Riverdale’s Season 6 finale just made the show even crazier

Jughead, in his trademark bouffant hat, sits at a typewriter and stares angrily at the viewer.

I think this look is also exactly how actor Cole Sprouse feels about the show’s latest development.
screenshot: CW

If you watched last night Riverdale Season 6 finale, I suppose you’re still reeling from mad that just came down. If you don’t, here’s what happened in the show he’s making Gotham Sounds like a low-key, low-key drama.
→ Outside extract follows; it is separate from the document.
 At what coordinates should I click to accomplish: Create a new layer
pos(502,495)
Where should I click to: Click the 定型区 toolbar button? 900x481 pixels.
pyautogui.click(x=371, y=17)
I’m trying to explain everything that happened Riverdale This season’s Mission Impossible, but to sum it up: Hiram Lodge attempted to blow Archie with a bomb, which instead gave the main cast A variety of superpowers He allowed a black magician named Percival Pickens to access the city from another dimension. Also, Cheryl Blossom became a witch (unrelated). Archie and the gang manage to kill Percival before he can take over the city – both time travel and the demon were involved – but Not Before he could redirect Bailey’s Comet (not a typo) to head straight to Riverdale. This is it MuchI’ve barely scratched the surface of what happened in Season 6, and I won’t even get into how The spear that pierced the side of Jesus on the cross He ended up in the pawn shop of Riverdale.

This is where Night of the Comet begins, where the Riverdalians are trapped in the city by Percival’s magic and one day remains before the comet strikes. Fortunately, Veronica has a brilliant idea: to use her venomous powers to, somehow, gain Archie’s immunity, Betty’s ability to see evil auras, Jughead risk, and Tabitha’s ability to time-travel into herself, then pass it on to Cheryl via a kiss. This works, as we found out when Veronica shoots Cheryl from the fucking nowhere and the bullet doesn’t pierce her skin.

The hope is that Cheryl will be able to harness the energy of those superpowers to fuel her fiery Phoenix magic – by the way she has Phoenix fire magic, and dresses like Jane Gray from Famke Janssen from X-Men: Last Stand To prove it – to melt the comet before it hits, without draining it of the power it needs to keep all the dead you were resurrecting alive. This works, but it also has a very weird side effect, as suddenly it’s 1955, Archie and the gang are back in high school and everything looks so happy and innocent and pure, and Jughead is wearing his actual hat from the comics, which looks exactly like a banana in real life (and can be seen above) . basically, Riverdale He rebooted himself to be a show about realism and classics archery Comics for the seventh and final season, and only Jughead can remember what the past/future was like.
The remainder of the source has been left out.